Have I been not posting for a month? Sure.
Things have been frighteningly busy, with academic and extra-academic deadlines. But, out of this, I can promise you my paper from the Glossator conference on which I posted previously, comments in anticipation of Kalamazoo (as soon as I get a particular paper written about Julian of Norwich and her relation to the concept of the literary by way of comparing Margery Kempe and Denise Levertov, for one Carolyn Dinshaw).
I have been working on an update for the Romance I sometimes write on put up here.

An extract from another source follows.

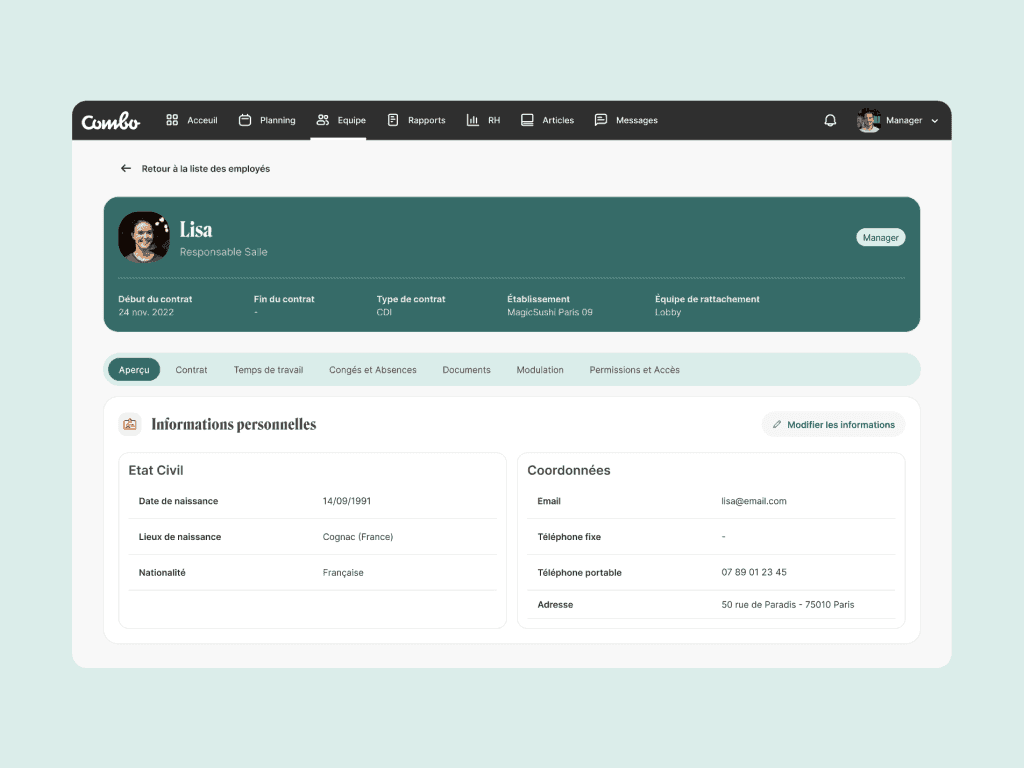The height and width of the screenshot is (768, 1024).
Task: Open the Messages chat icon
Action: click(x=600, y=119)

Also, I am happy to say that as of today there exists a rough document that my co-conspirator Anna Klosowska and I are at least currently willing to call something that we wrote together for an upcoming BABEL volume (I've posted on this as well, below, about Chrétien and Samuel Beckett). Actually, collaborating with Anna is fantastic. Its actually festive, like, as in, entirely rigorous and intellectual, engaged and repsonsible, and yet somehow wild and even hallucinogenic at times. In the interests of full disclosure, I should say that I've been under the sway of Amy Hollywood's writing on Bataille in her Sensible Ecstasy lately--so perhaps I'm just inclined to interpret my own scholarly endeavors with more radical and subject-shattering jouissance than one should (?). And I certainly do not mean to claim collaboration as a kind of mystic practice in a rank and file reading of Hollywood (though, if I was going to assent to a reading of theorizing as secular mysticism, she'd be the one to go to...). Nonetheless, it is possible in collaborating that every little bit you write on, each sentence or thought sent back and forth, might suddenly pop up as at once seemingly out of one's own mind as well as entirely out of that which is not the mind--making you satisfied that you are not in fact everything--and on the condition of that satisfaction, also demanding one partake of that sneaking suspicioun that there is just (in Leo Bersani's words) this All-ness. And yet, all you are doing at that point is doing a reading, sending it to a friend, and expecting a reading in return and vis-versa: for literary critics, just doing our jobs. I really like what we have written, and will perhaps put up a sneak preview of a bit of it soon.